His most contemplative and somber works draw the viewer into spacious planes of painterly applied and textured ochre. White or black dots refer to the traditional method of delineating a ceremonial ground by the placement of uprooted balls of spinifex grass around its margins. These serve only to create emphasis or to draw the eye along pathways of time and movement, following the forms of the land in which important events are encoded. In many of Rovers works, the predominant use of black conveys a startling, strangely emotional intensity while warm and earthy ochres connect the viewer to an ancient and timeless landscape. Rover Thomass paintings appeal to the Western aesthetic due to their connection to minimalism. The artists works have often been compared to the works of Western abstractionists, most commonly Mark Rothko (1903-1970) however, they share a far greater affinity with those of Japanese Zen monks in which openness and line intertwine to suggest a sense of the spirit of a place.
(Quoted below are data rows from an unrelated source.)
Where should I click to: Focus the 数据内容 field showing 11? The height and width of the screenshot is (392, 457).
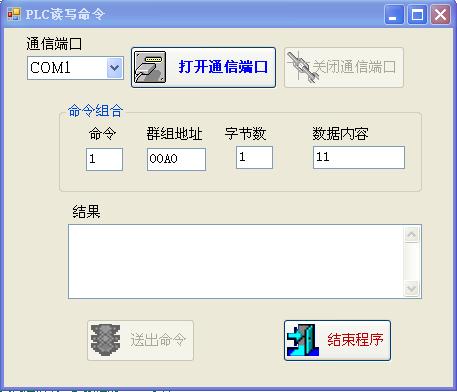[x=359, y=157]
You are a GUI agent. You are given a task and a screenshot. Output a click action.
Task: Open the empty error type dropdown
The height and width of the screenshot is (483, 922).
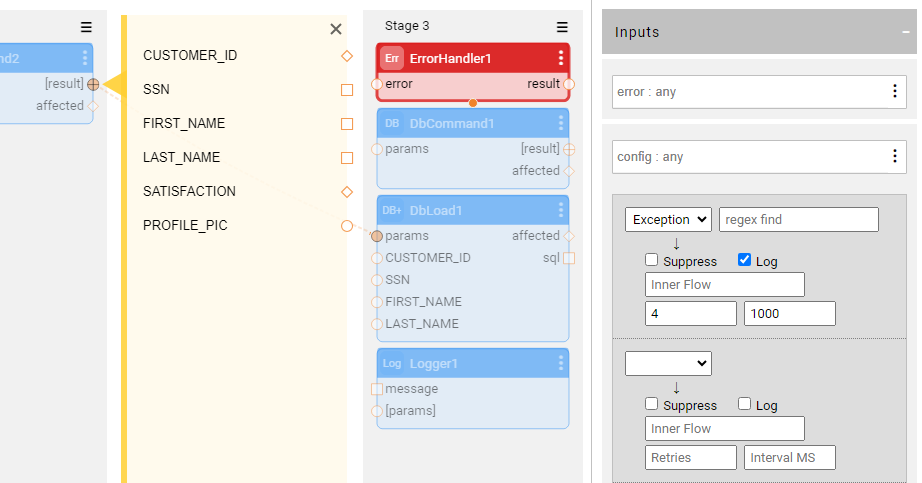(x=668, y=364)
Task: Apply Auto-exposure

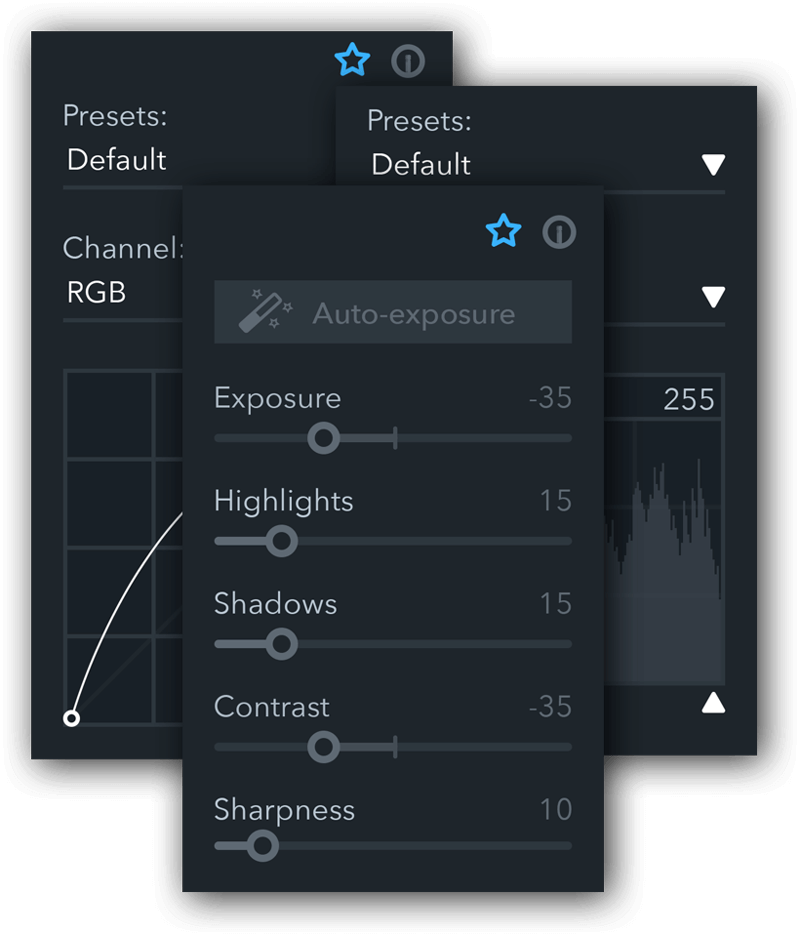Action: coord(393,312)
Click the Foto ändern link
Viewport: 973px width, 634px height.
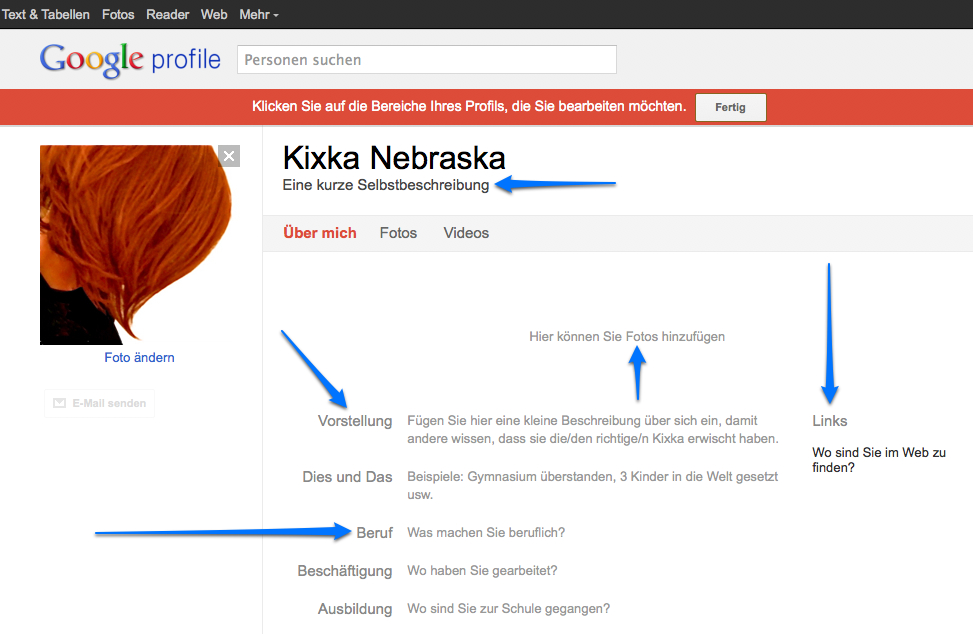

This important work,Cyclone Tracy Willy Willy, was created during that extremely well documented visit. It is characterised by spacious planes of textured ochre. The prominent black path is a storm travelling from the east. It gains in strength as the willy willys join together to create a frightening wind tearing through the Great Sandy Desert. Concentric circles represent the artists camp where he was born. The white dots serve only to create emphasis or to draw the eye along pathways of time and movement, following the forms of the land. The painting is dynamic yet contemplative and somber. The predominant use of black conveys a startling, strangely emotional, intensity. The viewer observes the unfolding events whilst becoming immersed in an ancient and timeless landscape.

Rover Thomas died on April 11 1998 and was posthumously awarded an honorary doctorate from the University of Western Australia. The power of his work is reflected in the attention it has commanded over his twenty year career. Since first exhibiting in 1987 there has been a constant demand for his paintings, which are now represented in all major galleries in Australia. He is recognised as one of the major figures in contemporary Australian Aboriginal Art. His legacy is a substantial body of significant paintings which provide an enduring, unique, insight into the spiritual landscape of the Kimberley region and the human relationships and events within it.